- O que fazer
Transcreva sem nenhuma alteração tudo o que vai da linha que contém "Where should I click to: Click" até o final dos itens, incluindo as duas extremidades.

- Itens extraídos
----

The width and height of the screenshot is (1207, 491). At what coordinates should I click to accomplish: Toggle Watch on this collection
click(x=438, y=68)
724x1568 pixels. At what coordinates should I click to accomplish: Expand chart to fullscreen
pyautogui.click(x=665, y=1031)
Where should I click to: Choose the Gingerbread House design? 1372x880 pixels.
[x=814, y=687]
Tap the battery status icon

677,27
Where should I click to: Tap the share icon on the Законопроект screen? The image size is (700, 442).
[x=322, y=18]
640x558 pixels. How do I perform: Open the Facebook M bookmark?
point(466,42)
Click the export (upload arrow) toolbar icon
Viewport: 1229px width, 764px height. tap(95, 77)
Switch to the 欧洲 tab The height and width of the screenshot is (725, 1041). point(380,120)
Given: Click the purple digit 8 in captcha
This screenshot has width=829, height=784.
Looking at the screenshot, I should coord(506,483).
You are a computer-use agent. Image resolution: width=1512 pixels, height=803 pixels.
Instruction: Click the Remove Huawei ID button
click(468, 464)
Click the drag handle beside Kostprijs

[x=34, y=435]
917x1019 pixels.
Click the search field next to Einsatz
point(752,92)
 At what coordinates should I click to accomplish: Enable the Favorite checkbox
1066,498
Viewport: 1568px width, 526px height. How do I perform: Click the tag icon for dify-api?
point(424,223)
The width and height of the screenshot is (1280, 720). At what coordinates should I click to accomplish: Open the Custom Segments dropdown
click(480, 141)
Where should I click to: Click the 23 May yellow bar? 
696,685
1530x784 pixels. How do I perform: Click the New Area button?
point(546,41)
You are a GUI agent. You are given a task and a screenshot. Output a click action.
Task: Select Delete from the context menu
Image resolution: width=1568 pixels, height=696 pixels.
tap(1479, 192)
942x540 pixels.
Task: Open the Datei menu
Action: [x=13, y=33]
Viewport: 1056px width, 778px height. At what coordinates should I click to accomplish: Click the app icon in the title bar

----

- Tarefa concluída
Where should I click to: Click the 23 May yellow bar? 
696,685
1530x784 pixels. How do I perform: Click the New Area button?
point(546,41)
You are a GUI agent. You are given a task and a screenshot. Output a click action.
Task: Select Delete from the context menu
Image resolution: width=1568 pixels, height=696 pixels.
tap(1479, 192)
942x540 pixels.
Task: Open the Datei menu
Action: [x=13, y=33]
Viewport: 1056px width, 778px height. At what coordinates should I click to accomplish: Click the app icon in the title bar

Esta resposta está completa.